EXERCISE DIRECTIONS
Nothing may be left out, so copy every entry exactly.

DATA EXCERPTS
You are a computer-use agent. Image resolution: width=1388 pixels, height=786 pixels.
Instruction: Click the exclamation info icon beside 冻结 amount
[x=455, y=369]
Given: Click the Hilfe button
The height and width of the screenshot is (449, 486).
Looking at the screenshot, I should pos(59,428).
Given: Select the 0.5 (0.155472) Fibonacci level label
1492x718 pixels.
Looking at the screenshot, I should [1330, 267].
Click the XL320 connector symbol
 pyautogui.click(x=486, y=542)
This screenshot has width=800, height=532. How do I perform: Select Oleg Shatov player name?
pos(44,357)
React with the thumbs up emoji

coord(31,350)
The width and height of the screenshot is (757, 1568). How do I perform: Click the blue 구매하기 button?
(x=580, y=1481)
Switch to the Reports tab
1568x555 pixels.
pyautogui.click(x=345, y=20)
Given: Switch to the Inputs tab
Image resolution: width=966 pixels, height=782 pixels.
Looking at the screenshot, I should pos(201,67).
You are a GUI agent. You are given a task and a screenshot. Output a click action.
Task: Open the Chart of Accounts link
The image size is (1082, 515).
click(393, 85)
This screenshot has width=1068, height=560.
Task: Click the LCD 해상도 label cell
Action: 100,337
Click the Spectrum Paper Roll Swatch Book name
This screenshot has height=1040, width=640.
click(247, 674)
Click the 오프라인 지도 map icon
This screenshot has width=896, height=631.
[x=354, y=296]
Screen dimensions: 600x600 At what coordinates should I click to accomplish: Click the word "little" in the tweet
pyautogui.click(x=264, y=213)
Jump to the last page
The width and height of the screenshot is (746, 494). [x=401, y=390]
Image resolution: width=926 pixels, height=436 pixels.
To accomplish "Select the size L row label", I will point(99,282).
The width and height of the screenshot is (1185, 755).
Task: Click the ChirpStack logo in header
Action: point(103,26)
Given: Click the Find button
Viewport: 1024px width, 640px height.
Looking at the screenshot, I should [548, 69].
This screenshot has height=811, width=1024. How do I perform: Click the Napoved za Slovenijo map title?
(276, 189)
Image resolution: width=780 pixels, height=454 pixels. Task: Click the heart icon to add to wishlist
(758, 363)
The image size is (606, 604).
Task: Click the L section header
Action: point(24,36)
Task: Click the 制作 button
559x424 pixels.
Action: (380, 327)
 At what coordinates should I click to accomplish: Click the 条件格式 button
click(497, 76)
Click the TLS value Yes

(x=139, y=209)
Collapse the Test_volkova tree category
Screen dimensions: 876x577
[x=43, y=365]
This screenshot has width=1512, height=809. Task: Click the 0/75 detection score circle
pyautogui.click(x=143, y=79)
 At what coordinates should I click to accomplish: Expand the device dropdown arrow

SOLUTION TO THIS TASK
You are a computer-use agent. Image resolution: width=1388 pixels, height=786 pixels.
Instruction: Click the exclamation info icon beside 冻结 amount
[x=455, y=369]
Given: Click the Hilfe button
The height and width of the screenshot is (449, 486).
Looking at the screenshot, I should pos(59,428).
Given: Select the 0.5 (0.155472) Fibonacci level label
1492x718 pixels.
Looking at the screenshot, I should [1330, 267].
Click the XL320 connector symbol
 pyautogui.click(x=486, y=542)
This screenshot has width=800, height=532. How do I perform: Select Oleg Shatov player name?
pos(44,357)
React with the thumbs up emoji

coord(31,350)
The width and height of the screenshot is (757, 1568). How do I perform: Click the blue 구매하기 button?
(x=580, y=1481)
Switch to the Reports tab
1568x555 pixels.
pyautogui.click(x=345, y=20)
Given: Switch to the Inputs tab
Image resolution: width=966 pixels, height=782 pixels.
Looking at the screenshot, I should pos(201,67).
You are a GUI agent. You are given a task and a screenshot. Output a click action.
Task: Open the Chart of Accounts link
The image size is (1082, 515).
click(393, 85)
This screenshot has width=1068, height=560.
Task: Click the LCD 해상도 label cell
Action: 100,337
Click the Spectrum Paper Roll Swatch Book name
This screenshot has height=1040, width=640.
click(247, 674)
Click the 오프라인 지도 map icon
This screenshot has width=896, height=631.
[x=354, y=296]
Screen dimensions: 600x600 At what coordinates should I click to accomplish: Click the word "little" in the tweet
pyautogui.click(x=264, y=213)
Jump to the last page
The width and height of the screenshot is (746, 494). [x=401, y=390]
Image resolution: width=926 pixels, height=436 pixels.
To accomplish "Select the size L row label", I will point(99,282).
The width and height of the screenshot is (1185, 755).
Task: Click the ChirpStack logo in header
Action: point(103,26)
Given: Click the Find button
Viewport: 1024px width, 640px height.
Looking at the screenshot, I should [548, 69].
This screenshot has height=811, width=1024. How do I perform: Click the Napoved za Slovenijo map title?
(276, 189)
Image resolution: width=780 pixels, height=454 pixels. Task: Click the heart icon to add to wishlist
(758, 363)
The image size is (606, 604).
Task: Click the L section header
Action: point(24,36)
Task: Click the 制作 button
559x424 pixels.
Action: (380, 327)
 At what coordinates should I click to accomplish: Click the 条件格式 button
click(497, 76)
Click the TLS value Yes

(x=139, y=209)
Collapse the Test_volkova tree category
Screen dimensions: 876x577
[x=43, y=365]
This screenshot has width=1512, height=809. Task: Click the 0/75 detection score circle
pyautogui.click(x=143, y=79)
 At what coordinates should I click to accomplish: Expand the device dropdown arrow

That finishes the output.